Your task is to retype, exactly and without pictures, the line holding "The height and" and each line that follows it to the end of the entries.

Screenshot grounding data
━━━━━━━━━━━━━━━━
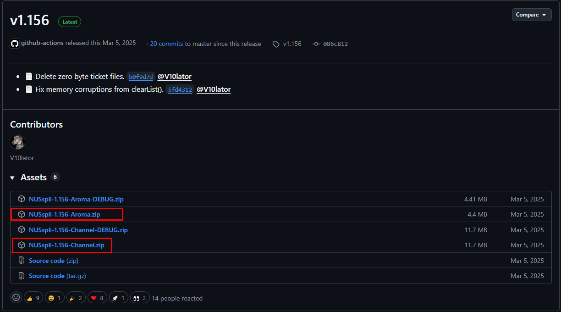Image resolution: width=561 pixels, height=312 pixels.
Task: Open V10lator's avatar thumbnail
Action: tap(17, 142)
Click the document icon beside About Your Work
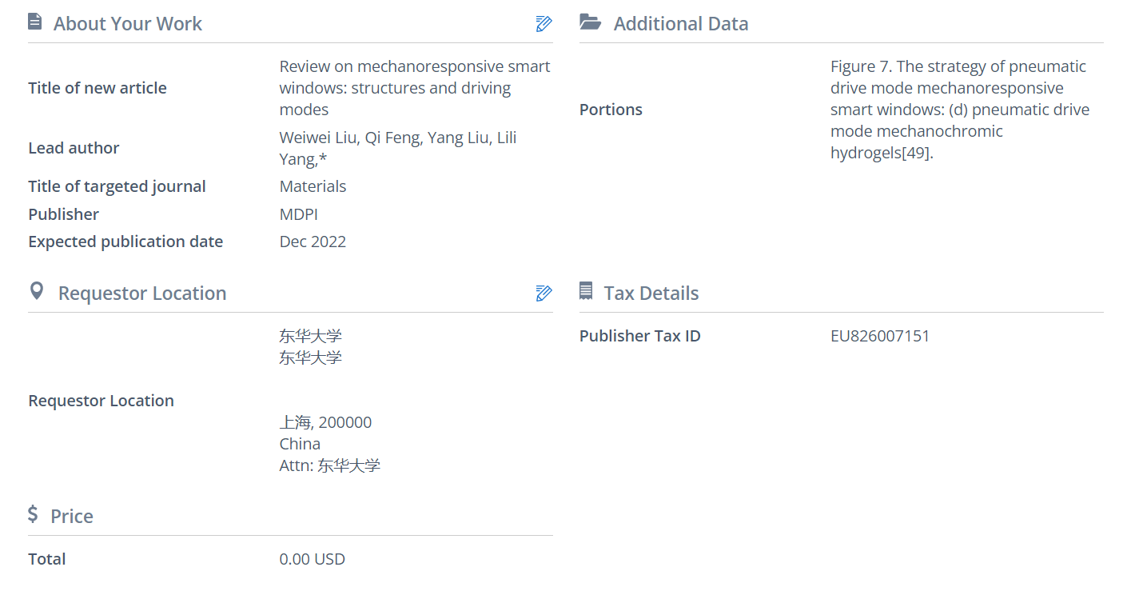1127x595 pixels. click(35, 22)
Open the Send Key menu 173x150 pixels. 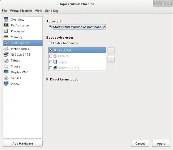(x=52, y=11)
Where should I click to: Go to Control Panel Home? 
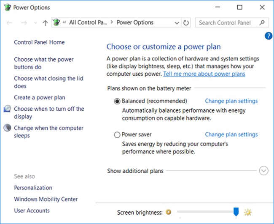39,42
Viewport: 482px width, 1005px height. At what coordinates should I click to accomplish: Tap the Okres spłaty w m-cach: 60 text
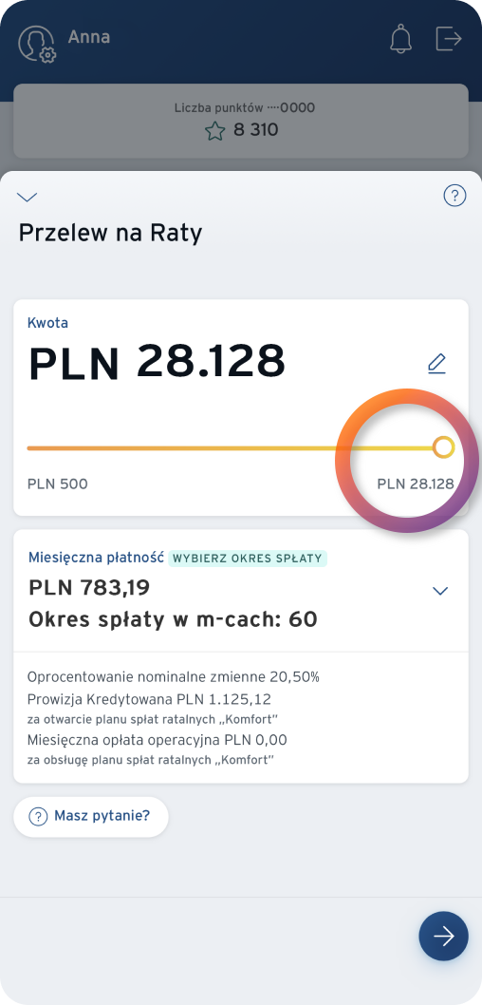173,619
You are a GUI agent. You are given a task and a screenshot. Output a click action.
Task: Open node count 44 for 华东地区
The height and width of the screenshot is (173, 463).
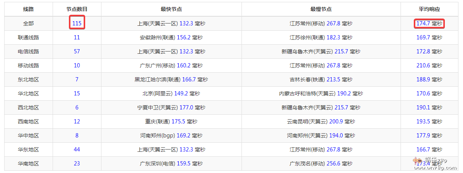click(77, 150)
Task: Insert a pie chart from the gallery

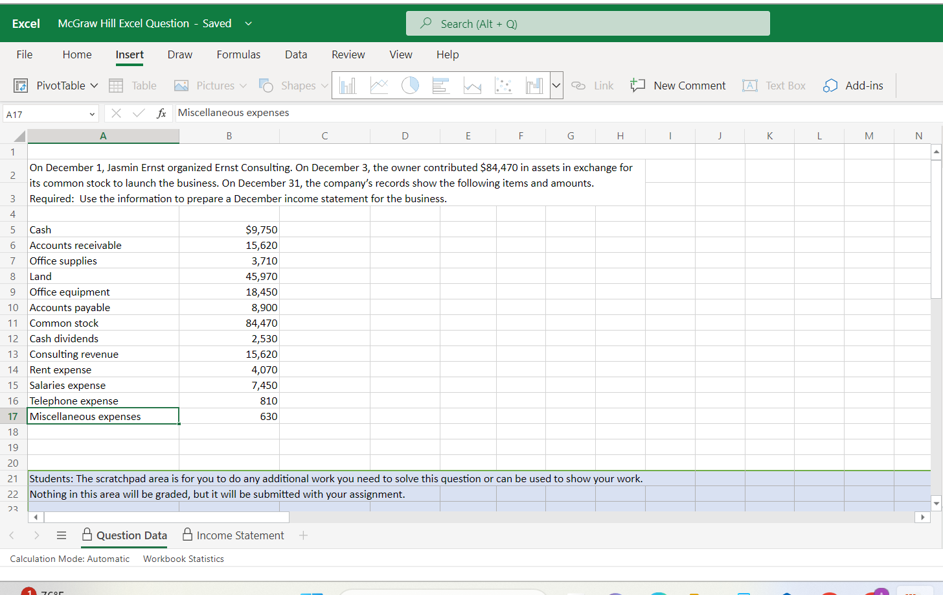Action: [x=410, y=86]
━━━━━━━━━━━━━━━━
Problem solution:
The height and width of the screenshot is (173, 463).
click(77, 150)
Task: Insert a pie chart from the gallery

Action: [x=410, y=86]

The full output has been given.